--- Given text ---
While production of vitamin D requires ultra violet (UV) light -- known to promote skin cancer and melanoma, the low levels of blue light found in the sun's rays is safer and helps makes T cells move faster.

Bask in the sunlight to energise your immune cells (Image for representational purposes only)

New York: Apart from helping for a healthier living by producing vitamin D, getting some sunlight may also energise T cells -- immune cells -- that play a central role in fighting infections in the human body, a study has found.

"We all know sunlight provides vitamin D, which is suggested to have an impact on immunity, among other things. But what we found is a completely separate role of sunlight on immunity," said Gerard Ahern, Associate Professor at the Georgetown University in the US. 

"Some of the roles attributed to vitamin D on immunity may be due to this new mechanism," Ahern added.

The findings showed that the skin, which is the body's largest organ has a large share of T cells -- approximately twice the number circulating in the blood -- stays alert to the many microbes that can nest there.

While production of vitamin D requires ultra violet (UV) light -- known to promote skin cancer and melanoma, the low levels of blue light found in the sun's rays is safer and helps makes T cells move faster.
--- Data below ---
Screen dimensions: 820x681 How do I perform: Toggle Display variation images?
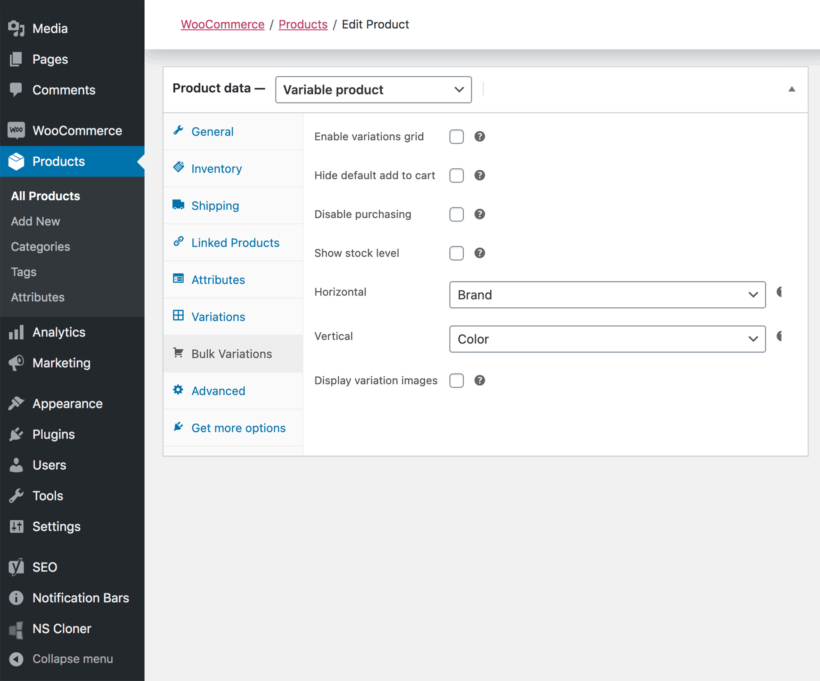click(456, 380)
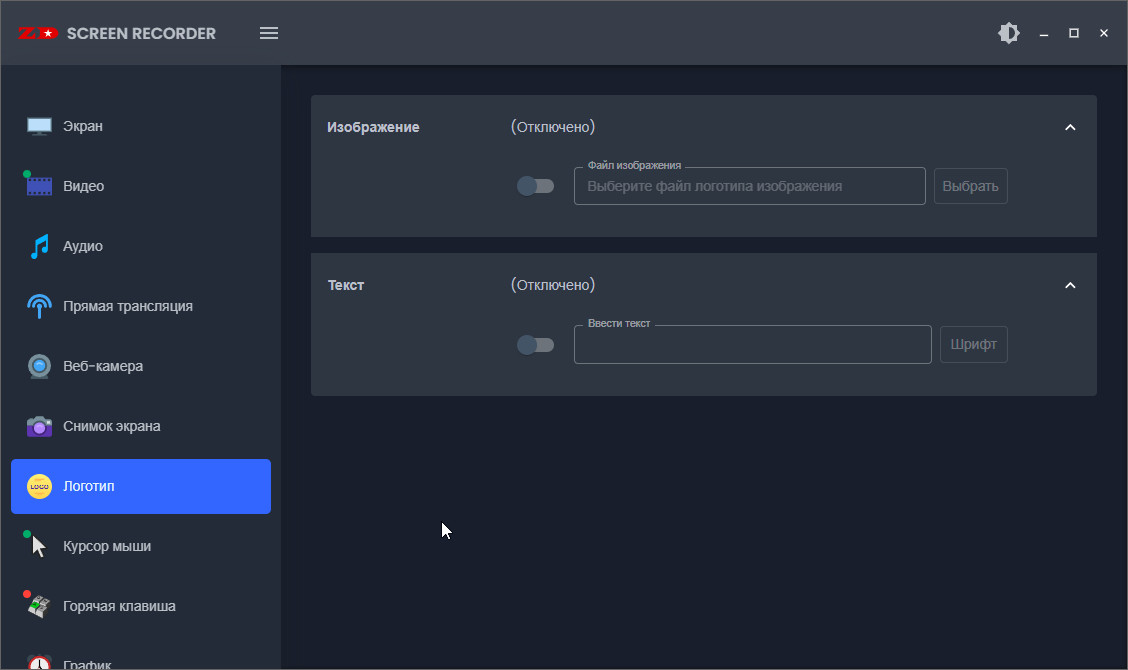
---
▶ [Questions to answer]
• A. List every proper name of a person, place, or institution that appears in the article on sunlight and T cells.
• B. Write out, word for word, the stretch of the article on sunlight and T cells from "New York: Apart" through "study has found.".
• C. Pick up the article on sunlight and T cells after its last sentence and keep writing it in the same style.

▶ [Answers to this exercise]
• A. New York, Gerard Ahern, Georgetown University, US

• B.
New York: Apart from helping for a healthier living by producing vitamin D, getting some sunlight may also energise T cells -- immune cells -- that play a central role in fighting infections in the human body, a study has found.

• C.
This blue light, which can reach the dermis -- the second layer of the skin -- enables the T cells to move throughout the body, the researchers stated. 

"T cells, whether they are helper or killer, need to move to do their work, which is to get to the site of an infection and orchestrate a response. This study shows that sunlight directly activates key immune cells by increasing their movement," Ahern said. 

In addition, the researchers also found that the synthesis of hydrogen peroxide -- a compound that white blood cells release when they sense an infection in order to kill bacteria and mount an immune response -- activates a signalling pathway to increase T cell movement. 

The study was published in the journal Scientific Reports.